LOS AMIGOS DE LA CASA
No hemos nacido para el canto sino para el acopio
de las palabras en el rechinar de los dientes.
La música fue toda bondad. No hemos nacido
sino para la sedicente murmuración, silenciosos
del ruido en que envolvemos nuestras voces
al caer de la tarde como a un poso sin fondo
—toda ciega bondad— en el patio
constelado de viejos enfermos apacibles.
Nuestra es la fiebre que declina y no amaina, impenetrable
al sol de la locura, el calentarse de los huesos
en la ceguera del patio lluvioso.
Se encerró a los dementes sobre nuestras cabezas que recalienta y pudre
la imagen latente del sol y por sí solas se nos abrieron las verjas transfundidos el hierro y la herrumbre, llegado que fue el tiempo
en que ni aun la tierra permanece.
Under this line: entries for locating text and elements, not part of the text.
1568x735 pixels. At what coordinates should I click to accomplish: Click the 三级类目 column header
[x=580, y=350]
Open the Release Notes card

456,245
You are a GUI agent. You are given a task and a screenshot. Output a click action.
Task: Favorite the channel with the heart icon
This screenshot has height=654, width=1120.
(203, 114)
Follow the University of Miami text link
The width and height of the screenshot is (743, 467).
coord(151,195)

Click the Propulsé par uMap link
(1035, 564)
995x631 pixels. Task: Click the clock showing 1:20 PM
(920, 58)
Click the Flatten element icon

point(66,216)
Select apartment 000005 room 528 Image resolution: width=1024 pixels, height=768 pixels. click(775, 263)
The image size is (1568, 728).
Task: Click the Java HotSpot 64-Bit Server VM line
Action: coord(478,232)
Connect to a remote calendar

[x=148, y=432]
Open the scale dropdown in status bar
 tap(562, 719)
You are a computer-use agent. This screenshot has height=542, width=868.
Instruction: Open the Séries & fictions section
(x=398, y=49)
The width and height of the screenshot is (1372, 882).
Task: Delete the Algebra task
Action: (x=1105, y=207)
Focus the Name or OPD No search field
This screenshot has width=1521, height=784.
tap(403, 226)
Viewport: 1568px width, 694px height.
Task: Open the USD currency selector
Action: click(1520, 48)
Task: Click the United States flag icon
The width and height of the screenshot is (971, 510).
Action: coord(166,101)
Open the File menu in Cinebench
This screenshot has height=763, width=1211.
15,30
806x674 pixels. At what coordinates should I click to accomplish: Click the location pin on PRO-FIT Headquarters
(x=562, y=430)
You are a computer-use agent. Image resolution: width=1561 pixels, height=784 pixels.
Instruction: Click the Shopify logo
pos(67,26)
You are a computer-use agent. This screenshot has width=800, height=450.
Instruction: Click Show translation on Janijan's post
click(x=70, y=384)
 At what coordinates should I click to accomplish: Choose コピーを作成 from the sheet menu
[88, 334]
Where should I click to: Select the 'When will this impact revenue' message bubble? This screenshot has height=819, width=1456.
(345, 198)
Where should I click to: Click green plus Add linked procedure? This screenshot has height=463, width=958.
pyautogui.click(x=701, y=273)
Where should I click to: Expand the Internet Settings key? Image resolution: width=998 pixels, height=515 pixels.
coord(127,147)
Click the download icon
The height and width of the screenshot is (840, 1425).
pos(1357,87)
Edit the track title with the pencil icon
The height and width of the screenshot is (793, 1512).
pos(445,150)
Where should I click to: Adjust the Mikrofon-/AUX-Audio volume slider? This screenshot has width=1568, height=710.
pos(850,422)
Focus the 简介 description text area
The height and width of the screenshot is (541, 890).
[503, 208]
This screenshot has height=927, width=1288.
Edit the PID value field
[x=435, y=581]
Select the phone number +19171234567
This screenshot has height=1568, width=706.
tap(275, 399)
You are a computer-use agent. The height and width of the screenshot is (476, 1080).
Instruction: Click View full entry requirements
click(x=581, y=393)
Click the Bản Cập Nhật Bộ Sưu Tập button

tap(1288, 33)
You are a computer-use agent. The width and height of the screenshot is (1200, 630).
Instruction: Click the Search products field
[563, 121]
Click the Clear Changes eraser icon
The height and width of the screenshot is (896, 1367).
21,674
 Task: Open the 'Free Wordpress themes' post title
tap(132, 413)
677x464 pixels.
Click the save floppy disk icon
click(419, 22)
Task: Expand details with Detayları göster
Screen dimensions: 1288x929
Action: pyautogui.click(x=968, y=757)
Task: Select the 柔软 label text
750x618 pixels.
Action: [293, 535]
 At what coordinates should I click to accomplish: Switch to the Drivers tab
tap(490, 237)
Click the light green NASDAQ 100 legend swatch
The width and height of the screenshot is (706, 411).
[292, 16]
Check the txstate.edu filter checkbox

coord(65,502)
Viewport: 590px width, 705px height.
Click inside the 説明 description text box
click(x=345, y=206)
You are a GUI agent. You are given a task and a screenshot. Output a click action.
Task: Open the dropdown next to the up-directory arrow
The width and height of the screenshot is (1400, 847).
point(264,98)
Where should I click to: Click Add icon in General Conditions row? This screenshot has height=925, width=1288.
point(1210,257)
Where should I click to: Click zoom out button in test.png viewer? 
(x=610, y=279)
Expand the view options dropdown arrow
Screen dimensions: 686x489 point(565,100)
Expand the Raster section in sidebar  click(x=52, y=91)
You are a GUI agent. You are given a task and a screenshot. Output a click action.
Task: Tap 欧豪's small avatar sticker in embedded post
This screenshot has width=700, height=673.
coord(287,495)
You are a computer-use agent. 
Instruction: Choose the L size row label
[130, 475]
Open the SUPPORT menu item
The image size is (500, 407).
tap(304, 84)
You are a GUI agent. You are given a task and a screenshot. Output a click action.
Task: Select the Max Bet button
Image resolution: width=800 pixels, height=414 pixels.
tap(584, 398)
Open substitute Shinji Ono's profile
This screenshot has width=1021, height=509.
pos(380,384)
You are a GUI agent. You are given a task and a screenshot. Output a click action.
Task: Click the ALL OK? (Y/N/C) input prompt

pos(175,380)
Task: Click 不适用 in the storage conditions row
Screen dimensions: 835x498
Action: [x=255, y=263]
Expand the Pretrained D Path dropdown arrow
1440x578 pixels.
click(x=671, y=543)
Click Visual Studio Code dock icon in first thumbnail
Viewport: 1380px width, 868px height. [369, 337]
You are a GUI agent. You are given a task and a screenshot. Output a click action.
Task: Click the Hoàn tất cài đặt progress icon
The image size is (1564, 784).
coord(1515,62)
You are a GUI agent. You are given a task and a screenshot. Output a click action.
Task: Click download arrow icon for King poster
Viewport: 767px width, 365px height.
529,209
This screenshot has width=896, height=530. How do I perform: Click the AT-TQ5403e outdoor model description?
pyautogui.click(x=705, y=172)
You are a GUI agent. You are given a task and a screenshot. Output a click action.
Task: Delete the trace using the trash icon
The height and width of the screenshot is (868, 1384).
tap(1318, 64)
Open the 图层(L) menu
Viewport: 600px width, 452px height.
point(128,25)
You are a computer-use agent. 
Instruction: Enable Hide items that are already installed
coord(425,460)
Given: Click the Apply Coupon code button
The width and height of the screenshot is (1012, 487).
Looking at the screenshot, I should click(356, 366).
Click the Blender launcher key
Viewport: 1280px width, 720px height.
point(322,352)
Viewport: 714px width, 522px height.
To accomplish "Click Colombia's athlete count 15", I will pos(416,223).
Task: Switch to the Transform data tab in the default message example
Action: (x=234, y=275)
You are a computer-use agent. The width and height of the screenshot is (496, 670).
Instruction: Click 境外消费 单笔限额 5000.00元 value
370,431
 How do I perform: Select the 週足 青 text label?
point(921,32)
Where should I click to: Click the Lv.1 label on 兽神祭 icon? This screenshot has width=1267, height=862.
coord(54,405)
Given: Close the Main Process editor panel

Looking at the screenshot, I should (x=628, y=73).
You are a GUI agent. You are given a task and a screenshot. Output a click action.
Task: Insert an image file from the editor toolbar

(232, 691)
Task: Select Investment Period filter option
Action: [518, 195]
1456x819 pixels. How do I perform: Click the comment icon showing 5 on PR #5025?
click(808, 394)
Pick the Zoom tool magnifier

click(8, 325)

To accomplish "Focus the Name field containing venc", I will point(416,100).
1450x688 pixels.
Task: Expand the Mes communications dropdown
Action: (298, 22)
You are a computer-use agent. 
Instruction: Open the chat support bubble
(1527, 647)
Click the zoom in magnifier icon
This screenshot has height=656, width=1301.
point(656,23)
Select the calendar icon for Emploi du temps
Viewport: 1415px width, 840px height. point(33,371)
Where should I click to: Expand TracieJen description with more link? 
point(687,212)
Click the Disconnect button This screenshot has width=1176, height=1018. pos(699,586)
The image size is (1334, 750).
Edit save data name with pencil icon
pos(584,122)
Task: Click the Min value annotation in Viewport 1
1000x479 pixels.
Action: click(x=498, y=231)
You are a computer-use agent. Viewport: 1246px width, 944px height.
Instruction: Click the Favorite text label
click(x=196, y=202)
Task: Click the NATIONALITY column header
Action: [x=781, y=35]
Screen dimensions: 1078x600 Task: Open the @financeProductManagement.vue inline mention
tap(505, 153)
Sólo el vaho
y la siembra del musgo en los jardines eriáceos.
No hemos nacido para el amor, hemos nacido para el coito que embadurna la sangre
de la maceración de su semilla, para el débil soplar sobre el rescoldo
como si el aliento fuera ceniza y la carne el erial en que se recalienta,
al calor de las piedras, un guiso sangriento.
La última cena de la tribu cuando todo es arena
—la noche misma— en la extensión de la noche
y el viento seca un paraíso disperso:
el alforfón y la escanda silvestre.
Imposible distinguir entre el sudor y las lágrimas
que se disputan dos bocas resecas.
Y viejos vecinos de pieza de la muerte seguiremos plegándonos
a los caprichos de la dueña de casa, persistentes y dóciles
al igual que la impronta de la humedad en los muros, como la pasiva infiltración de las larvas
en los zócalos pringados de lavazas.
La confianza sabrá dispensarnos
a los amigos de la casa de los dolores del pánico.